As Wil takes steps forward to become his own advocate, I find myself both highly thrilled and absolutely terrified.

Every morning I revel in the fact that Wil chooses his own clothes, puts them on (sometimes the pants go on backwards, but they go on!), pulls his backpack over his shoulders, and marches off to his classroom lineup outside of the school “all by myself.” On weekends, he opens the refrigerator, pulls out a hot dog, puts it on a plate, heats it in the microwave and tops it with ketchup and mustard. He helps set the dinner table, rinses off plates and puts them in the dishwasher. He asks for what he wants and tells me what he doesn’t want. He has a great sense of humor, is highly active, stubborn, smart and independent.
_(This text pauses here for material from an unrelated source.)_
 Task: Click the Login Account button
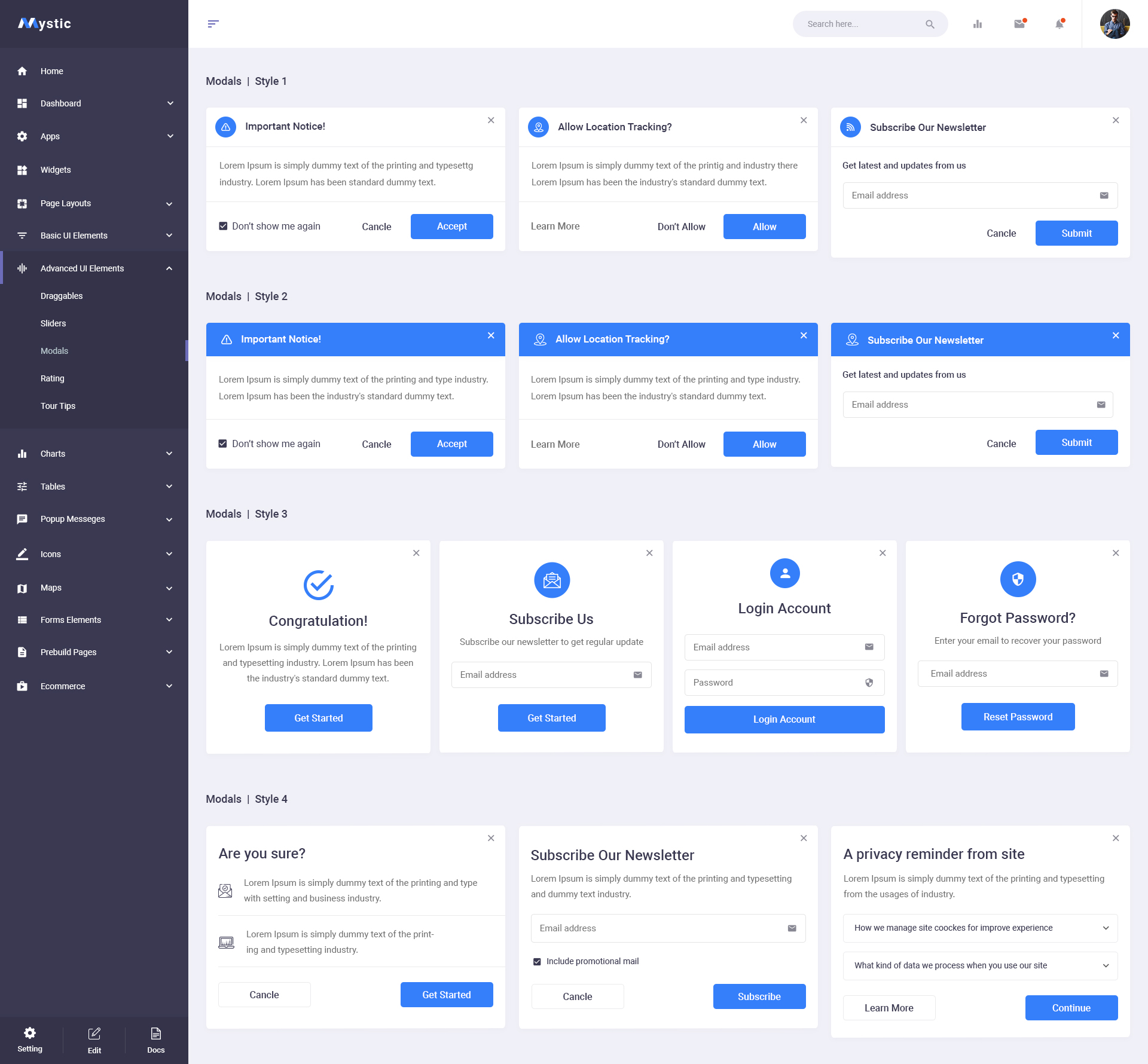pyautogui.click(x=784, y=719)
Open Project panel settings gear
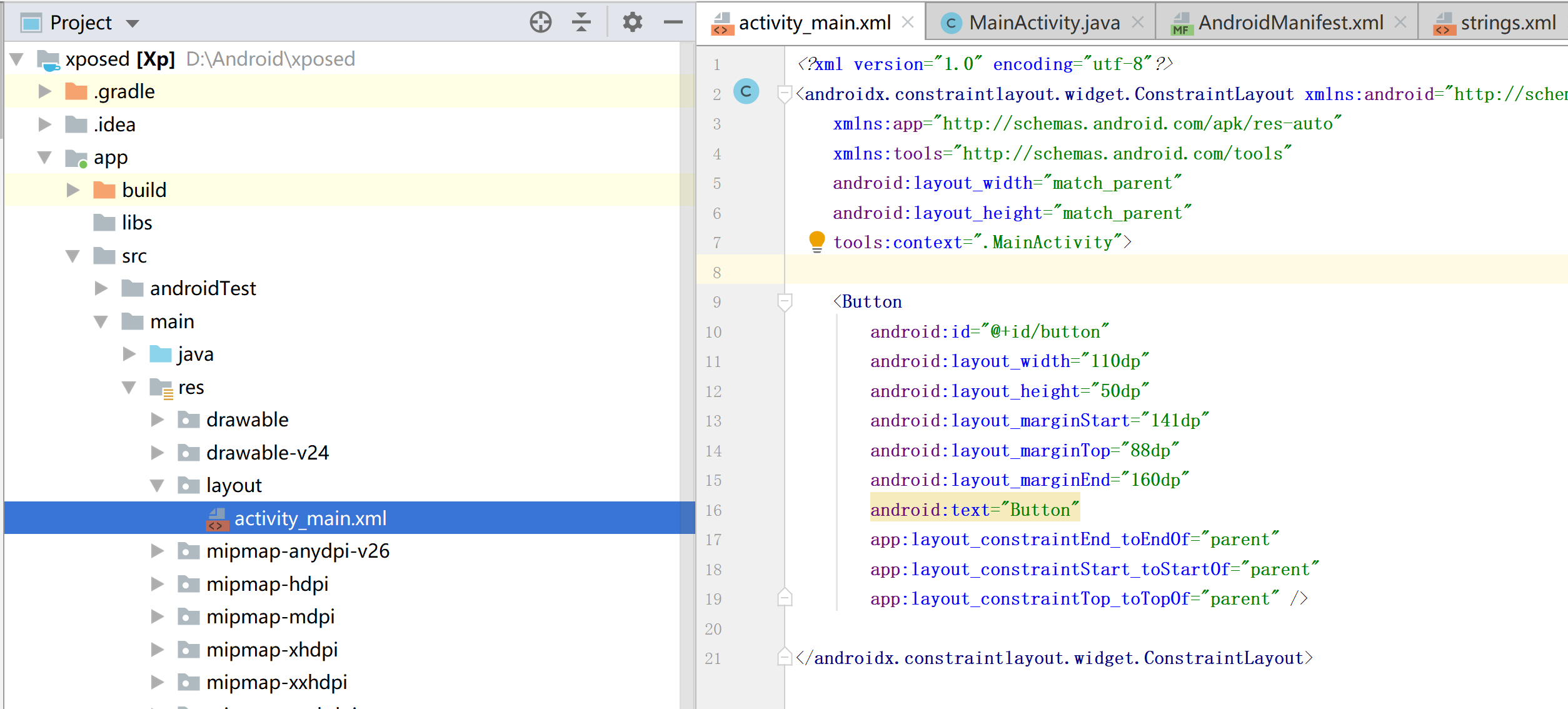 click(632, 23)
I see how people change around him in the simplest yet most powerful of ways. When Wil sings down the grocery store aisle, I envision a spread of invisible magic happy dust in his wake. Every straight faced, lost-in-thought person he skips by is left smiling, conversational and lighter of heart.

This pure innocence that lightens so many, is also the trait that can easily be taken advantage of. That is the blessing and the curse of Down syndrome. I cannot protect Wil from every cold heart he may encounter in this winding flow of life. They could not enter Wil’s world when it was so tightly connected with mine. Now, as he gains new independence, I feel their dark faint outlines lurking below. I have no way of knowing if they will ever surface, but the realization of their presence saddens me.
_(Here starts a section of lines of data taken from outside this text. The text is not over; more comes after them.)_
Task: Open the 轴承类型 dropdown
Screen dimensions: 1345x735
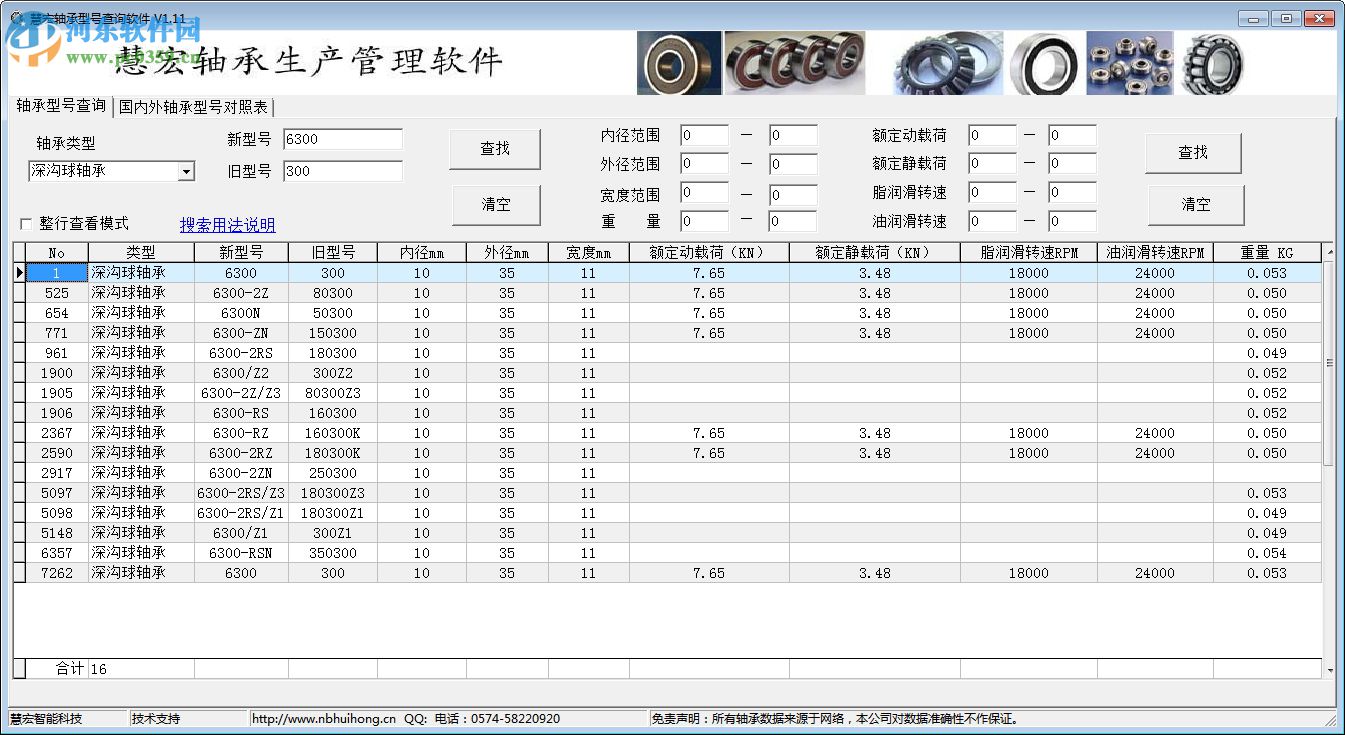Action: point(110,171)

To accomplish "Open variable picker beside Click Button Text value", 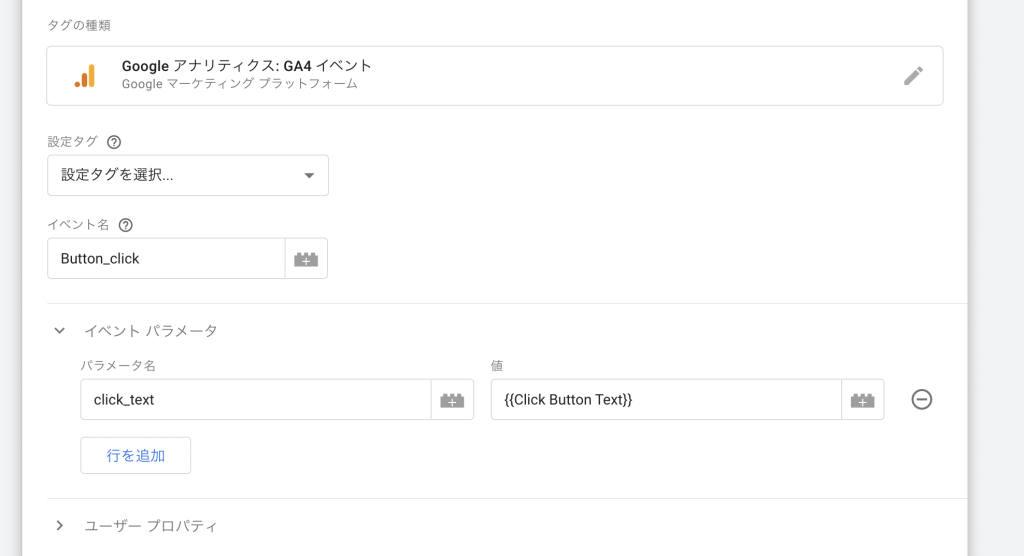I will pyautogui.click(x=862, y=400).
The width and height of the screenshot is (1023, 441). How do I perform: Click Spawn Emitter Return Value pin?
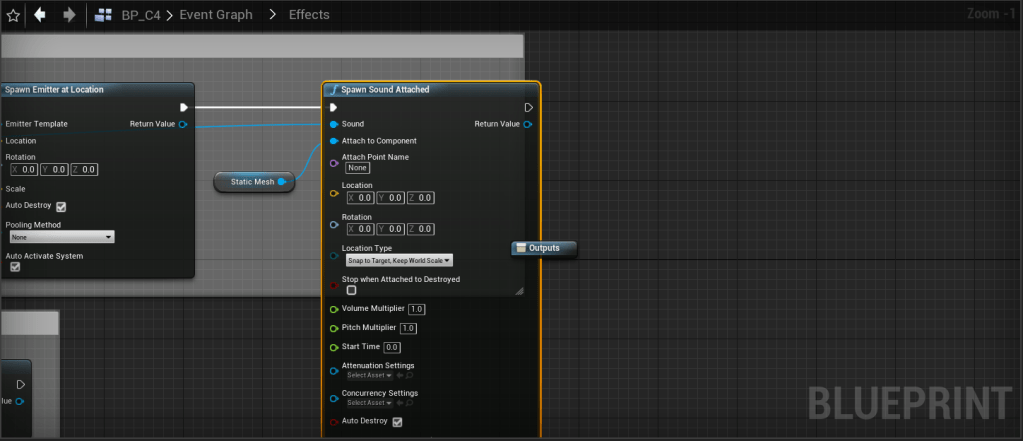[183, 124]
As I flow forward with my boy, I enjoy watching the path we cut in the current, with all the twists and turns. I revel in Wil’s advances, and know there will be many more to celebrate in the years to follow. Even so, I know he will still need assistance in some capacity for the entirety of his life.

Thinking of Wil out in this world on his own, I sometimes find myself staring straight in the gaping jaws of fear. On those days, the only thing I know how to do is fall on my knees and pray. I pray hard to God to please, please, please let Wil’s magic dust turn any cold hearts he encounters warm. Surround Wil with people who love him, encourage him and protect him and learn from him, and he from them. And, if You give me anything, give me the gift of staying on this ride as long as Wil does. I won’t ask for one millisecond more. I promise. I can’t bear to leave him alone. I just can’t. What if that big, nasty alligator does show up, and it’s too big for his sweet grasp? Who else will instinctively reach out and demolish that beast in the swift way his mother can?